A recent court decision has cleared the way for what would be the first executions in PNG in 70 years, but many in the community, including the influential Churches, don’t support the death sentence.
The PNG Supreme Court ruling quashed a temporary stay order on executions that had been in place.
PNG’s churches have long lobbied against capital punished and they aren’t happy now.
Reverend Jack Urame is the Lutheran Church’s head bishop and has researched sorcery customs in PNG
“The government says that that death penalty is legal and right but we churches don’t support it. Instead we want the government to make sure these types of people know about another road in life,” he told ABC Radio Australia’s Wantok programme, in tok pisin.
He said life sentences are appropriate punishment for those people accused of horrible crimes.
“Within the church, we don’t support people being killed. We talk about love, we believe in peace, and that people must respect each other.
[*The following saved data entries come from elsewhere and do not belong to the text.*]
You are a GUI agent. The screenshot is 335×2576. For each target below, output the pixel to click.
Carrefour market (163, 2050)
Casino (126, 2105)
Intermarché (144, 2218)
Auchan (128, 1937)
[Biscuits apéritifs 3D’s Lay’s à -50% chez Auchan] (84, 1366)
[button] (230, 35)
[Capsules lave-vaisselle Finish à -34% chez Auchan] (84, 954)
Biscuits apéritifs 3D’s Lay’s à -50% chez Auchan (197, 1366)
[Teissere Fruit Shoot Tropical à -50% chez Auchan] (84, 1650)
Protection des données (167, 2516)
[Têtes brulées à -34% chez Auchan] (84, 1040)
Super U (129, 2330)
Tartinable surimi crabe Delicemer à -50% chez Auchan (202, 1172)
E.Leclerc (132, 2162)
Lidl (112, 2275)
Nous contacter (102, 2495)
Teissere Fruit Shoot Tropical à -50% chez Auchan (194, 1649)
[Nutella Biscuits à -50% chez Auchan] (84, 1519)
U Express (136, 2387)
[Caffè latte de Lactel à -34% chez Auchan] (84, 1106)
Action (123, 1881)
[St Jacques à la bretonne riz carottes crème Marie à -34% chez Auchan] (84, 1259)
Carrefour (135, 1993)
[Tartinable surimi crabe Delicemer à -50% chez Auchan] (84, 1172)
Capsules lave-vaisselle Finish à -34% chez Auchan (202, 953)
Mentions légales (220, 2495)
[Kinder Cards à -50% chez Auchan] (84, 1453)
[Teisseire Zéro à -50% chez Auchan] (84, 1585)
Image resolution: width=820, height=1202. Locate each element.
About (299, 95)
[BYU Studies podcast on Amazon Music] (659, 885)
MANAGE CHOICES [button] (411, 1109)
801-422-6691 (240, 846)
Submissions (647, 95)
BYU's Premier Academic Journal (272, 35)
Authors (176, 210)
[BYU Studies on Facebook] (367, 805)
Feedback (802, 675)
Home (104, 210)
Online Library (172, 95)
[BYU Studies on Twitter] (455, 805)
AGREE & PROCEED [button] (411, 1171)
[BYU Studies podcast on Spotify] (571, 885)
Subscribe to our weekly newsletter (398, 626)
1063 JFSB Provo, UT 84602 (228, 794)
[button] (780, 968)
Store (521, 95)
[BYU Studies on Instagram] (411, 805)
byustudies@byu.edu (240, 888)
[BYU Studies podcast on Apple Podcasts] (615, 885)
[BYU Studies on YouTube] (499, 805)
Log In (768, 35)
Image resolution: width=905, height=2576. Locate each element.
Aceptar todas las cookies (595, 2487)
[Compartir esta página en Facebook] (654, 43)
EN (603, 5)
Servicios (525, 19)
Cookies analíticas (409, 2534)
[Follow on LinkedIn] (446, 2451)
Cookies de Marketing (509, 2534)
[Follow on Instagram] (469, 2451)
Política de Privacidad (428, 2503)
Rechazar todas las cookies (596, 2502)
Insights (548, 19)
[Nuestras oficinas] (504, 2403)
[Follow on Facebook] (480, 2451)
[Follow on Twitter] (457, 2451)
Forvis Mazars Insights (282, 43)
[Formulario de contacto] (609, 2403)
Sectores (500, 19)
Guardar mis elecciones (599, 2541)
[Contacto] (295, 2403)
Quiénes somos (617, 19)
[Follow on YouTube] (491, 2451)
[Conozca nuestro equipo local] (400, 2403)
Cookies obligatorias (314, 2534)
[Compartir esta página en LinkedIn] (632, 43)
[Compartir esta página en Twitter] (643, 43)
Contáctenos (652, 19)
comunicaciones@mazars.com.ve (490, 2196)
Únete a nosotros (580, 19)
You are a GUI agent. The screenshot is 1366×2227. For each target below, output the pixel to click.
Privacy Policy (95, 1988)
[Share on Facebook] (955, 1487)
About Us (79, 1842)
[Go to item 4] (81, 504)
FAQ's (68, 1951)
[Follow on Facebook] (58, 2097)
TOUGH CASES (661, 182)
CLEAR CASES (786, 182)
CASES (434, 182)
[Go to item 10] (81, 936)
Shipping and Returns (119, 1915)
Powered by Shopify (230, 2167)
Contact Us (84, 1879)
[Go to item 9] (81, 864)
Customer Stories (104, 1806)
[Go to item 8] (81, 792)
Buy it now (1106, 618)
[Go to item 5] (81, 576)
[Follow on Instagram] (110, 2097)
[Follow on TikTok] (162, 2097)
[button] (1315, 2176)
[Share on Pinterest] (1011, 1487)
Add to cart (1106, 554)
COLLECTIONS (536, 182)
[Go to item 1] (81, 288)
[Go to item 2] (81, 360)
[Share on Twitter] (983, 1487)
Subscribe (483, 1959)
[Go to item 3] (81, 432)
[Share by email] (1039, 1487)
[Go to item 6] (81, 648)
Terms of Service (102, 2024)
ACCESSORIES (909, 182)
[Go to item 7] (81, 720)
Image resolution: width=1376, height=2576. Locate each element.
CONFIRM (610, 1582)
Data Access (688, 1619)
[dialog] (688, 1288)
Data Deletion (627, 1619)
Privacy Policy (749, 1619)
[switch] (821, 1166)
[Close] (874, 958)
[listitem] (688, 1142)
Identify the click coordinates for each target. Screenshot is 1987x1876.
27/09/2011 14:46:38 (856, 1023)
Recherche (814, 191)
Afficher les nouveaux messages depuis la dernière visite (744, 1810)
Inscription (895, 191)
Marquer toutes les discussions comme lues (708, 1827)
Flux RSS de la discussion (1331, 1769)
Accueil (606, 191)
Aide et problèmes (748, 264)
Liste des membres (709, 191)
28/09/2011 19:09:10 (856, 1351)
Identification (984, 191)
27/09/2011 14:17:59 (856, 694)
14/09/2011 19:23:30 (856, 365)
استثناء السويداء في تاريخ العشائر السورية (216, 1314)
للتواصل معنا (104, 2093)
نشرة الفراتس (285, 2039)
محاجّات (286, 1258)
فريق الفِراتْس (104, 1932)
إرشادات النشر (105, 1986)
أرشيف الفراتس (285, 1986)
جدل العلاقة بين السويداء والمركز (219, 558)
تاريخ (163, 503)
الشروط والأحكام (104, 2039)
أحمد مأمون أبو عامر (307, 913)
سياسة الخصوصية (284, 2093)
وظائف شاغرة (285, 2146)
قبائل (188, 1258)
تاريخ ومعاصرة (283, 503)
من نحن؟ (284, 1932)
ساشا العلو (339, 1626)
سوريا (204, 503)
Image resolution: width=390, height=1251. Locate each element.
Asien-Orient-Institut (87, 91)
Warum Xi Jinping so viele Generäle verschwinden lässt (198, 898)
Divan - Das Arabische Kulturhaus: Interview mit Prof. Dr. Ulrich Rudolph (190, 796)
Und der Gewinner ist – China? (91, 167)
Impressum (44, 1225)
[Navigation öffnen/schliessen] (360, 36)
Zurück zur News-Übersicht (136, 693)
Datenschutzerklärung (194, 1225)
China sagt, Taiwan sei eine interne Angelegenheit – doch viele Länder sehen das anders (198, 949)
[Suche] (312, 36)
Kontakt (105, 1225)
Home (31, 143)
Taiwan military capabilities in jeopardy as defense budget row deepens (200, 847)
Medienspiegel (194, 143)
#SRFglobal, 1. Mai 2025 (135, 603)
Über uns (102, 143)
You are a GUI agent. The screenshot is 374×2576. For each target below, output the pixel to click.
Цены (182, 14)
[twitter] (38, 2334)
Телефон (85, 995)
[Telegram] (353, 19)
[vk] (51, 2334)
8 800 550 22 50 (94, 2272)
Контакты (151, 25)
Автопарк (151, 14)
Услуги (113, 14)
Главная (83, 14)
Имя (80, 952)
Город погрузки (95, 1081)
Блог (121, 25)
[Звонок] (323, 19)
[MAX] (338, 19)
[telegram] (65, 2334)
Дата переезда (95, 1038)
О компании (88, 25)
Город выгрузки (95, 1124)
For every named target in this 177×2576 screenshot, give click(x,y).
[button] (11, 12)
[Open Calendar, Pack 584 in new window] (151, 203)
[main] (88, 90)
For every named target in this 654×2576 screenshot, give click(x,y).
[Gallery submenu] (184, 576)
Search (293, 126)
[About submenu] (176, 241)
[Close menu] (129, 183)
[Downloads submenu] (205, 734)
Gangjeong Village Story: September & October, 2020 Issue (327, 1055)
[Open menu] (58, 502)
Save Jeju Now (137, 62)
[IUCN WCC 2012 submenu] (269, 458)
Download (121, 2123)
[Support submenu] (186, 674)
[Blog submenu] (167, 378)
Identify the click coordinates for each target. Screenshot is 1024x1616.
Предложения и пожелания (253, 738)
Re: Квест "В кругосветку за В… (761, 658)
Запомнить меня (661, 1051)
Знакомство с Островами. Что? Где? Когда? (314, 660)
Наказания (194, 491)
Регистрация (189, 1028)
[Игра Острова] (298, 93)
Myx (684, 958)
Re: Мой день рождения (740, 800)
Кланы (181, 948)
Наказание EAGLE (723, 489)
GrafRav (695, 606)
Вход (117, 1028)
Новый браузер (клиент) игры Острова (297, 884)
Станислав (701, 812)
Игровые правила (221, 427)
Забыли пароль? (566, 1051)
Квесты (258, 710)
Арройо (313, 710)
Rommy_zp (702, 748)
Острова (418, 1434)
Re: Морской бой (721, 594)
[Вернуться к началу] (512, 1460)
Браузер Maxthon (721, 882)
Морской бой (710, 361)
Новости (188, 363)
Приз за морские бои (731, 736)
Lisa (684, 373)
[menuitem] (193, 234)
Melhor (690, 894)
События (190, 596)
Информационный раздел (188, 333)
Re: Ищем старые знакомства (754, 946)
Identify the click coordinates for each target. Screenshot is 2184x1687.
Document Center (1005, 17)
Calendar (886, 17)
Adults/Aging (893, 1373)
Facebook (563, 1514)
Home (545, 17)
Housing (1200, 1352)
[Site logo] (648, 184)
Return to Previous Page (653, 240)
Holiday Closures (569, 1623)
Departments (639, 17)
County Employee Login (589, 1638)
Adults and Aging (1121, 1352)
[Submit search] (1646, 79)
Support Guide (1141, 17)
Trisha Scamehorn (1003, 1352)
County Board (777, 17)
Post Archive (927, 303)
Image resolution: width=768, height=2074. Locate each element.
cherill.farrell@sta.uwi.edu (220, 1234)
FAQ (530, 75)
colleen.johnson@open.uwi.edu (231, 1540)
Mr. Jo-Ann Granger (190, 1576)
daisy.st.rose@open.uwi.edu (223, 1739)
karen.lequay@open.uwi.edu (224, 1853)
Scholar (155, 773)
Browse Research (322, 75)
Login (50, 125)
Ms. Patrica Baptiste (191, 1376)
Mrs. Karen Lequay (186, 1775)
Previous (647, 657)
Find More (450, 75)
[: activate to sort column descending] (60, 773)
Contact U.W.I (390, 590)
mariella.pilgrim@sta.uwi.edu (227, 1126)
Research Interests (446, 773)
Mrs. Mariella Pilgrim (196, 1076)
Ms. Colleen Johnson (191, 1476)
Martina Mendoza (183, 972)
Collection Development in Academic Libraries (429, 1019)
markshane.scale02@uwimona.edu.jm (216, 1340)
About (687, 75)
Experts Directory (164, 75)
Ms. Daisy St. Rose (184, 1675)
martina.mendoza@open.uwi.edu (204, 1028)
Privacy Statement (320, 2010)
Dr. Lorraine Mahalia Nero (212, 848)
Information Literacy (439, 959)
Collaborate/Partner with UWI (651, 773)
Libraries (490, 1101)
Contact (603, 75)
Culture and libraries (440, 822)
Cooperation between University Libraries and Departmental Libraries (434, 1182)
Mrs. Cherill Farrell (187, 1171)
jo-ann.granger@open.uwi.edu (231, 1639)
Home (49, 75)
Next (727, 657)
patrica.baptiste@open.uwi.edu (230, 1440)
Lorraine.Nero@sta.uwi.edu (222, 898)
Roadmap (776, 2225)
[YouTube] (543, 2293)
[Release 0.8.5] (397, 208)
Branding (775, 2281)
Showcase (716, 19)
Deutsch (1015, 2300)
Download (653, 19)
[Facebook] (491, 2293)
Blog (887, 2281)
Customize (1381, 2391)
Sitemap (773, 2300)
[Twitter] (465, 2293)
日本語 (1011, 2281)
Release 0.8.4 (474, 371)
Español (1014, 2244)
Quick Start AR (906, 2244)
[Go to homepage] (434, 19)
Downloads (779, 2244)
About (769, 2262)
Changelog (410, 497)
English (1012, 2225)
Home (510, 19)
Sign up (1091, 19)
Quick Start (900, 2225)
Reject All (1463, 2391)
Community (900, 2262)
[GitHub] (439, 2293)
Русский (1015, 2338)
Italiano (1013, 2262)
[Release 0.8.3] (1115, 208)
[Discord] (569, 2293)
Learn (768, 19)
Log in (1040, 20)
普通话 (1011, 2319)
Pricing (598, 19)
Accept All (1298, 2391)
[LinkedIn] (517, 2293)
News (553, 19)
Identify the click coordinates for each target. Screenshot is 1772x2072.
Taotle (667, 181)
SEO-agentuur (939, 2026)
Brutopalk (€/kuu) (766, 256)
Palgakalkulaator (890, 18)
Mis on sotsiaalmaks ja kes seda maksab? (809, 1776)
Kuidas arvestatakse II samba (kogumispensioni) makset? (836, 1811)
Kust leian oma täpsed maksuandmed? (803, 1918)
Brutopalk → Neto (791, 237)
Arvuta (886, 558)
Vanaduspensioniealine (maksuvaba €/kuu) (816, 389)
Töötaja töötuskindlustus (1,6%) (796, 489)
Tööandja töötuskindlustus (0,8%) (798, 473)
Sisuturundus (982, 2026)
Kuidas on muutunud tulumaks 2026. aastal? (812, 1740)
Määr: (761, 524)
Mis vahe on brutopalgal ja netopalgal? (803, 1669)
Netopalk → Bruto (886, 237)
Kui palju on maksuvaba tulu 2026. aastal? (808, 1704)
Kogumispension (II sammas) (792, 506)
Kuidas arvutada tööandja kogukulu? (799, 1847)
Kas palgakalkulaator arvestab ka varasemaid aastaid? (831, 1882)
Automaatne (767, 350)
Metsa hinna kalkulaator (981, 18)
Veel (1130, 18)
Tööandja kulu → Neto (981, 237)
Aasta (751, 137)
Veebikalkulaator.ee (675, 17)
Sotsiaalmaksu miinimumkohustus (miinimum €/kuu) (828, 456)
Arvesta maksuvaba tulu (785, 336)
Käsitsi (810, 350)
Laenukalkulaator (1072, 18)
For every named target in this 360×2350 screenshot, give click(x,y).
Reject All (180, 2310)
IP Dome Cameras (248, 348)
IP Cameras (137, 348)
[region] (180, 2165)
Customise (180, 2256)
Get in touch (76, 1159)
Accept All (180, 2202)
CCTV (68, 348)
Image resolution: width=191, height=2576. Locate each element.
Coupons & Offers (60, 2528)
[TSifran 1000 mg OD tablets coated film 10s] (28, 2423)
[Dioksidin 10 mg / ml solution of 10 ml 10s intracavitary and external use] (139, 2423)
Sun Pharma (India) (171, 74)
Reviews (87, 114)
This talk of death penalty, we don’t support it,” Reverend Urame said.
Those who support the death penalty argue it can act as a deterrent but experts in the field say there there is no scientific evidence to prove that.
Kerenga Kua was Attorney General when PNG’s parliament changed its criminal code in 2013, so that offences like aggravated rape, robberies and sorcery-related murders could also attract the death penalty.
“The parliament made the law, the national MPs felt it was necessary for certain serious offences,” Kua told ABC Radio Australia’s Wantok programme, in tok pisin.
“Judges can apply when they want to, they have discretion to give out the sentences as they see fit…. they are all qualified to decide when the death penalty is necessary”.
The PNG government promised nationwide consultation on the controversial issue last year, but it also voted against a resolution passed by the UN General Assembly that called for a global moratorium on the death penalty.
PNG’s current stance on capital punishment is set to be scrutinised on the international stage when the country’s human rights record comes under UN scrutiny with a Universal Periodic Review due in October.